At age thirteen, Lutz read Ray Bradbury's short story "A Sound of Thunder" and became interested in how fiction could convey more than information. As a young adult, he worked as a theater usher, construction laborer, warehouseman, truck driver and civilian switchboard operator for the St. Louis Metropolitan Police Department. He later said that listening to police officers call in reports helped him understand how they thought.

==Writing career==
===Short fiction and early novels===
Lutz spent several years submitting stories before selling "Thieves' Honor" to Alfred Hitchcock's Mystery Magazine, which published it in December 1966. His stories subsequently appeared in that magazine, Ellery Queen's Mystery Magazine, Mike Shayne Mystery Magazine and other periodicals. His first novel, The Truth of the Matter, was published in 1971. After being laid off from a truck-driving job in 1973, he became a full-time writer.

His work covered numerous branches of mystery and suspense writing, including private-eye fiction, police procedurals, psychological suspense, espionage, humor and the occult. Critics particularly associated him with tightly plotted stories and with protagonists and antagonists given detailed motives and personalities.
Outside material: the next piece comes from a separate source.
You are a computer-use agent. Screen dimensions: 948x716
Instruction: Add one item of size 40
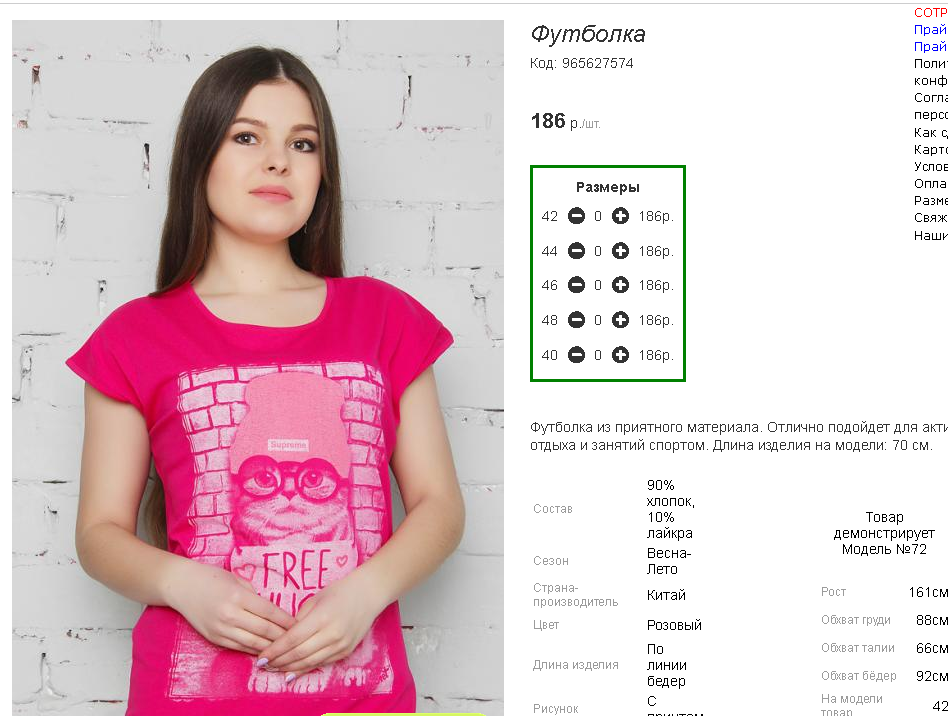[x=620, y=355]

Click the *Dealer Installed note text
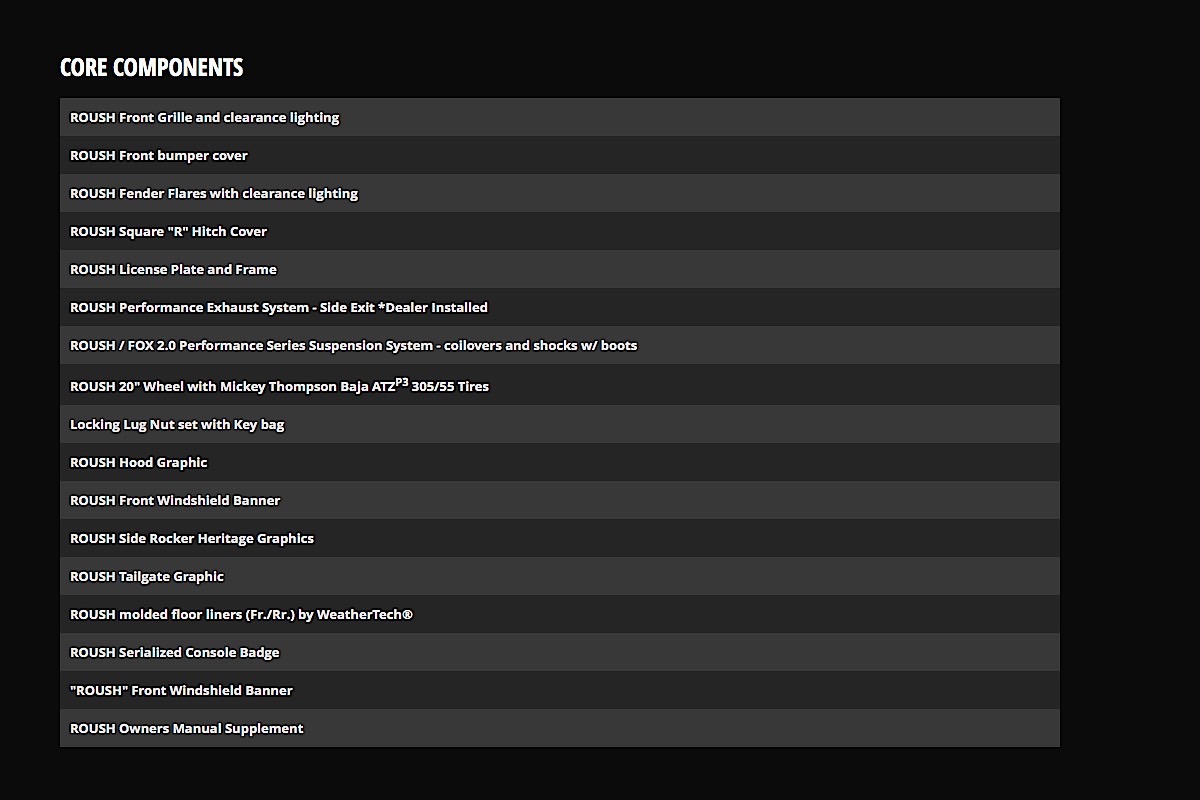pyautogui.click(x=432, y=307)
Lutz's office files included FBI material on serial killers and crime trends. He kept notes on police uniforms, patrol cars and city streets to use as background for his books.
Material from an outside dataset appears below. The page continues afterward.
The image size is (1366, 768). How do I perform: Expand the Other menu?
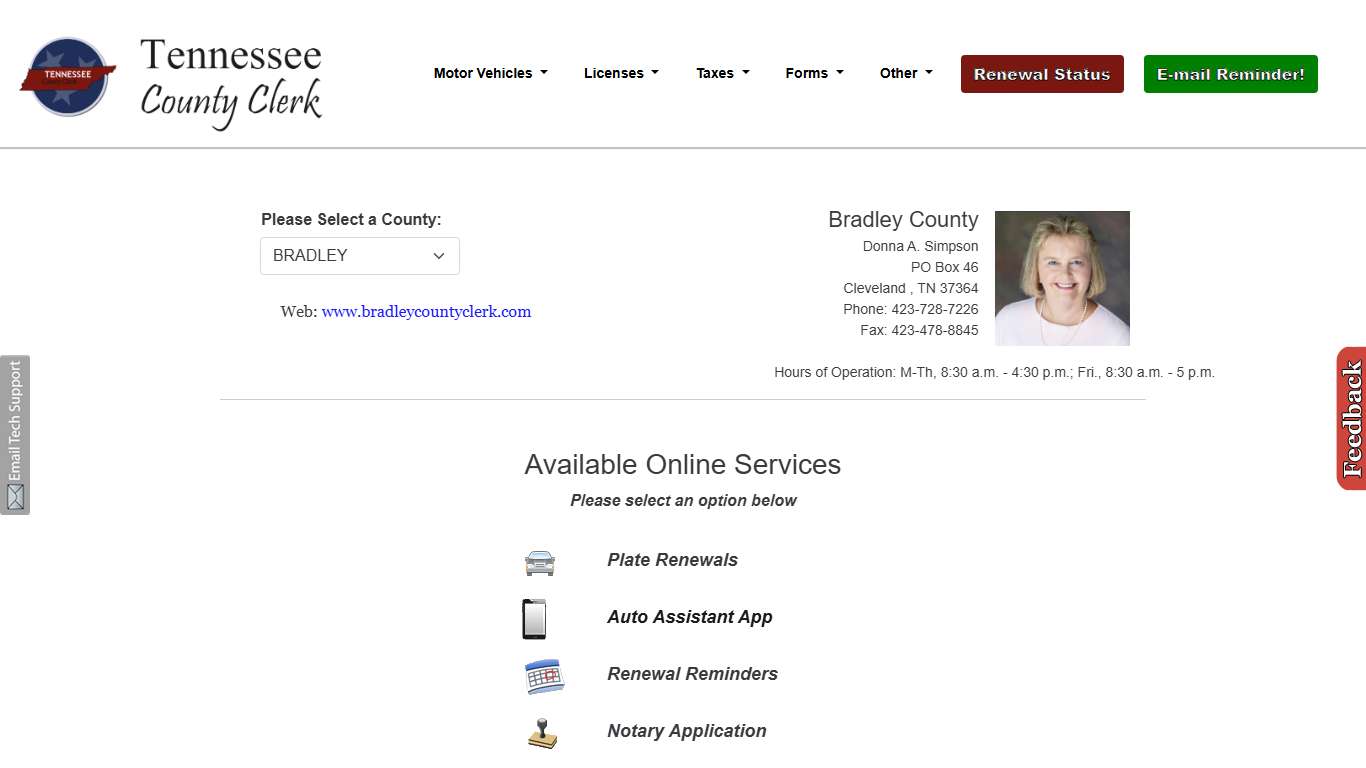905,73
===Series and adaptations===
Lutz introduced the St. Louis private investigator Alo Nudger in Buyer Beware (1976). He later created the disabled former police officer Fred Carver, whose cases were set in Florida, and the former New York homicide detective Frank Quinn. His final series followed intelligence operative Thomas Laker. Lutz continued writing stand-alone suspense novels alongside the series; his final novel, The Havana Game, was published in 2019.

Lutz's 1990 novel SWF Seeks Same was adapted as Single White Female, directed by Barbet Schroeder and starring Bridget Fonda and Jennifer Jason Leigh. The Ex (1996) became a 1997 HBO film, and Lutz co-wrote its screenplay with Larry Cohen. He also wrote narratives used in mystery-themed jigsaw puzzles.

He also invented the mystery board game Double Cross. By 1991, it had sold 40,000 copies.

===Professional service and honors===
Lutz served as president of both the Mystery Writers of America and the Private Eye Writers of America. The MWA gave him the 1986 Edgar Award for Best Short Story for "Ride the Lightning". He received the Shamus Award for Best P.I. Short Story for "What You Don't Know Can Hurt You" in 1983 and the Shamus Award for Best P.I. Hardcover Novel for Kiss in 1989. The PWA presented him and Robert B. Parker with its Eye lifetime-achievement award in 1995.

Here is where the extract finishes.